Saved data entries
-- -- --

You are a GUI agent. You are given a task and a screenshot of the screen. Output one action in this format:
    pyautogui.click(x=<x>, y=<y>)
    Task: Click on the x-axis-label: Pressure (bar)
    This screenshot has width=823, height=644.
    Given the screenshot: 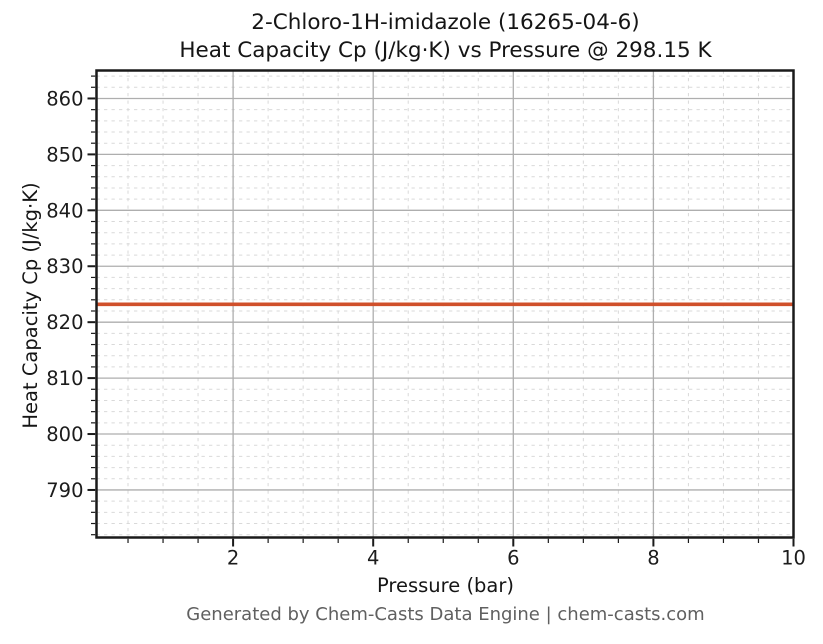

-- -- --

**HOW TO COMPLETE THIS TASK**
Turn every line of the rows above into a JSON list of strings, one string per line, skipping blank lines. Leave the pictures out.

**ANSWER TO THIS EXERCISE**
[
  "You are a GUI agent. You are given a task and a screenshot of the screen. Output one action in this format:",
  "    pyautogui.click(x=<x>, y=<y>)",
  "    Task: Click on the x-axis-label: Pressure (bar)",
  "    This screenshot has width=823, height=644.",
  "    Given the screenshot: "
]